In the United States, the green industry has gotten quite a bit of bad publicity recently, mostly surrounding the infamous Solyndra loan scandal where the Obama administration gave the go-ahead for a $535 million loan guarantee to the solar panel company, which proceeded to go bankrupt. Accusations of the green industry being the beneficiary of crony capitalism are particularly stinging during these tough economic times. When most businesses are struggling to grow and hire new workers, many people see it as nonsensical for the government to dote on green companies. As such, the potential advances of the Rio +20 conference are preemptively restrained by the focus on fiscal growth in many developed countries.
Proponents of the conference hope for agreements for significant carbon reduction and environmental conservation efforts, but this is medicine that much of the world’s economy simply will not take. The predominant characteristic of the global economy is currently uncertainty, and imposing new environmental regulations on corporations only adds to this problem. Government regulations can find popular support in times of fiscal crisis if they support job growth and/or protect consumers, but regulations that are designed to reduce carbon emissions are unlikely to receive much support simply because they make products more expensive. For example, right now the United States would never impose new gasoline taxes (say, in an attempt to push people away from automobiles and towards mass transit) because gasoline prices are already very high and a significant burden on consumers. The only way that green technology will be able to take the place of fossil fuels is if they become marketable and significantly more efficient, and such developments take much time and research. The green industries need to be able to survive without being propped up by the government through persistent subsidies or stifling penalties on their competition. Therefore, pursuing an “all of the above” energy policy, where both the renewable and non-renewable energy industries are treated equally by the government and where the market decides who wins, is the best bet for the US and can hopefully serve as a model for other developed nations.
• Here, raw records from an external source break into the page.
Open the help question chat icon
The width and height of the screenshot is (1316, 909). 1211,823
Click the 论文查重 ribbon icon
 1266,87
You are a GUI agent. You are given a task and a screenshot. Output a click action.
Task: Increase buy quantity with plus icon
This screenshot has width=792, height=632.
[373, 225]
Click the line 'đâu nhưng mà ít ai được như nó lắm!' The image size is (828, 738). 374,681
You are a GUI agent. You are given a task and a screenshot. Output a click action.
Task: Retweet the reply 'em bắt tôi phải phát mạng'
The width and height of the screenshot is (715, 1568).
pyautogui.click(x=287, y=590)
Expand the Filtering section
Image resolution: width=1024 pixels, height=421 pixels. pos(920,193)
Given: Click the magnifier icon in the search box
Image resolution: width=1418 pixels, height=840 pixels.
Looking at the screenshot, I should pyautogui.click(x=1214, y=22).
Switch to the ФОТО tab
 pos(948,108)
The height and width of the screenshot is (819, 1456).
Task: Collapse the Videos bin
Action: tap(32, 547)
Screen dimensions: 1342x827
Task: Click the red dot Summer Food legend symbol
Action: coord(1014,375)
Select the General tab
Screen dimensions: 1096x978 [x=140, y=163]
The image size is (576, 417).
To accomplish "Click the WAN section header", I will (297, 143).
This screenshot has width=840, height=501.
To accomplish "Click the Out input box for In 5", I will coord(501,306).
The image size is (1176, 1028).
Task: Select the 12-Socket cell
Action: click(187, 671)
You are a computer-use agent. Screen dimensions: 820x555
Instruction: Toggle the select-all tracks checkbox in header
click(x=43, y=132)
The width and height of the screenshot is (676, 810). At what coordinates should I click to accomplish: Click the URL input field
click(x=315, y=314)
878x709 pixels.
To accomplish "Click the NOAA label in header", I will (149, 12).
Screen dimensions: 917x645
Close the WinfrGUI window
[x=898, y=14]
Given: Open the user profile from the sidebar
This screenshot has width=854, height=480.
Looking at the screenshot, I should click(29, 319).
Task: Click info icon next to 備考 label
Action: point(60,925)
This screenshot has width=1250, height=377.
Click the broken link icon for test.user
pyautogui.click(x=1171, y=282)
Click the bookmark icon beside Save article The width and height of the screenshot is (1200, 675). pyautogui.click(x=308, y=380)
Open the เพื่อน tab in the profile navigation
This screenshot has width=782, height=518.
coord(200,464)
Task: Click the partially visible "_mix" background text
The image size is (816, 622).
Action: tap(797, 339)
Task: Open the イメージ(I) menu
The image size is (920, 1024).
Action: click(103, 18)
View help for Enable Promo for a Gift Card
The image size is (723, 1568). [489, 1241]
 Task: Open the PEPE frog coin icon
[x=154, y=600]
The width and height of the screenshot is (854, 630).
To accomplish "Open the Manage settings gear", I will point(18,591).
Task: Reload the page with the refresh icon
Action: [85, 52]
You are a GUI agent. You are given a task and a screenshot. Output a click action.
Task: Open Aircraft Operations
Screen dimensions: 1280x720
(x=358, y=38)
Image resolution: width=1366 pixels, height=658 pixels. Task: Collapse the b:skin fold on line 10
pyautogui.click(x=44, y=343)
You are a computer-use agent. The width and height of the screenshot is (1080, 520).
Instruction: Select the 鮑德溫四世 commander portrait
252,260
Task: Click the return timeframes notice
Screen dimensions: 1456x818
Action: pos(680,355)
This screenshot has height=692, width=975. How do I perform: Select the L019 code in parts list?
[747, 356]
However, that still leaves the matter of developing and emerging economies that do not have the infrastructural base for green energy. At Rio+20, any mention of carbon taxes or UN-mandated “cap and trade” will send the developed nations running for the doors. The uncertainty associated with the creation of such international protocols will not be desired by a European Union that does not even know if it can survive and a United States that is starving for jobs, and if the EU and the US (the two largest economies in the world) are not enthusiastically onboard, then the entire conference will be hopelessly hamstrung.